Даша совсем зашлась улыбкой, чуть не смеясь.
— Ты что! Нет конечно. Я думала ты хотя б такое понимаешь… Война, и всё
Объяснение завершилось немым противостоянием взглядов девушки-атеиста и ничего не помнящего, да и вряд ли понимающего, молодого человека.

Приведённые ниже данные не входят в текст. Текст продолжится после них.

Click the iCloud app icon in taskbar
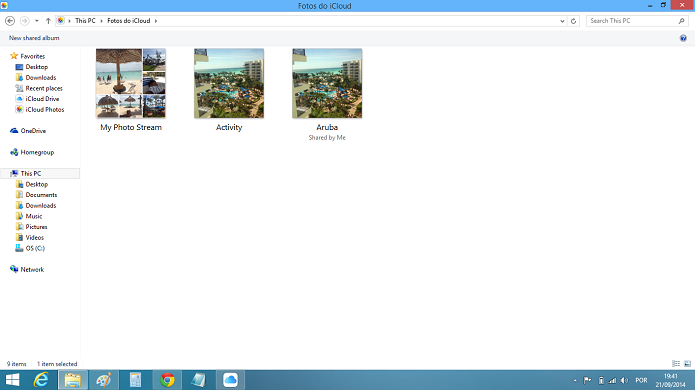This screenshot has width=695, height=390. 230,380
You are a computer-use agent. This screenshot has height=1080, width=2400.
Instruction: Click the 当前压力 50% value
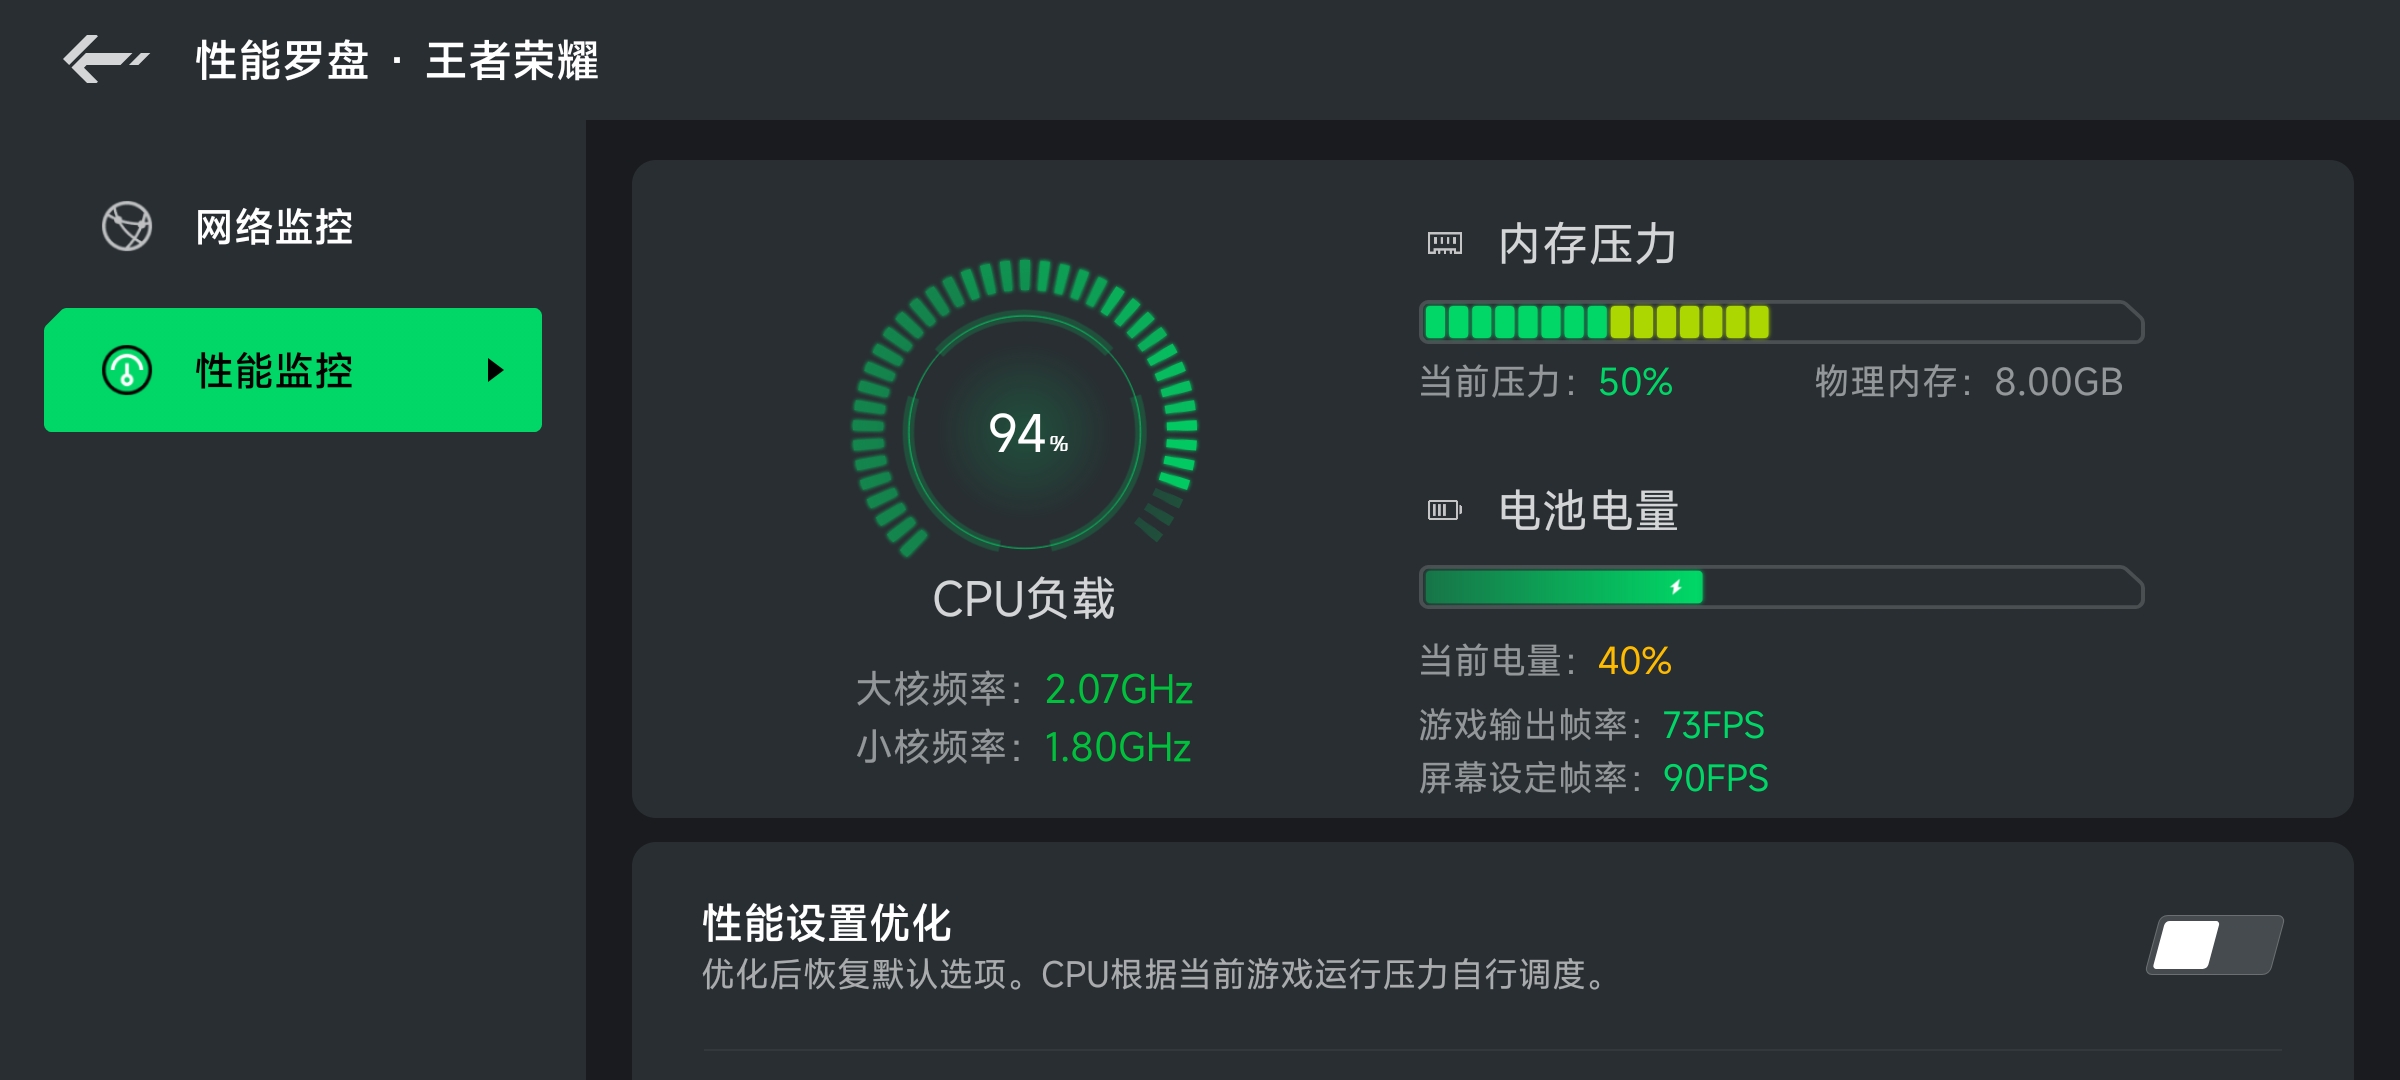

Прямоугольник окна становился светлее с каждой минутой. В тени, неподалёку от лестницы, стал заметен караульный, которому приказали дежурить на втором этаже, до этого безымянный ощущал его только по тонкой ниточке страха, когда проходил вниз и вверх по ступеням.
Двое сидели молча перед тлеющим костром. Время от времени, редкие вспышки разгорающегося огня освещали их оранжевым светом, словно лики мраморных статуй над пепелищем пожара, ещё не выгоревшего полностью мира.
Где-то в глубине этажа, между палаток, послышался шелест полиэтилена, а потом и лёгкие шаги. Чуть погодя из темноты появилась выкупленная у бандитов девушка. За пару дней она похорошела и ожила
— Доброе утро. — прозвучал знакомый, но теперь более спокойный голос, — О, это ты, спаситель мой! — в рабстве у неё выработалась привычка очень чутко спать, по всей видимости, её разбудил скрипящий на весь этаж нечеловеческий шёпот.
— Доброе ут… — начала Даша, но умолкла, когда с первого этажа послышался истошный вопль караульного:
— Стоять! Я сказал стоять! Стрелять буду!!! — дальше за него заговорил пулемёт.
Второй караульный немедленно бросился на помощь и к длинным пулемётным очередям присоединились короткие автоматные. Уже после первых выстрелов безымянный тоже нёсся к ступеням сломя голову. Опрокинул свой стул, чуть не снёс Дашу и даже забыл оружия. Но не успел он добежать до середины лестницы, как стрельба стихла.
Оба караульных не опускали своего оружия. Для пулемётчика, возникшая угроза быстро оказалась в мёртвой зоне, так что ему пришлось встать над баррикадой, уперев в неё сошку пулемёта. Тяжело дыша, служивый не спускал глаз с пола. Между укреплением и кассовыми аппаратами лежало, до сих пор едва подёргивая пальцами, окровавленное, чуть ли не разорванное, тело.
— Э…э…это же один из наших был вроде… Саня! Ты чего палил?! — обратился перепуганный автоматчик к ещё более обалдевшему товарищу.
— Да ты его видел?! Наши сине-красного цвета не бывают!
И действительно. Там, где тело не было ранено пулей и окровавлено, можно было различить отёчные пятна и лохмотья кожи, болтающийся на голом мясе.
— Не расходуйте столько патронов. — приказал раскатистый бас, но на самом деле, это была попытка отвлечь непривыкших к насилию людей от увиденного.
— Да, а как иначе?! Я в него очередь, а он бежит, ещё всадил — он только спотыкнулся! Поднялся, пеной брызжет и на меня опять! Я сплошную и дал! Лицо бешеное, пятна синие! Да сами посмотрите на него! Я кирпичный капонир чуть не отстроил, когда в свете керосинки бегущее ЭТО увидел!!! — пулемётчика аж дёргало.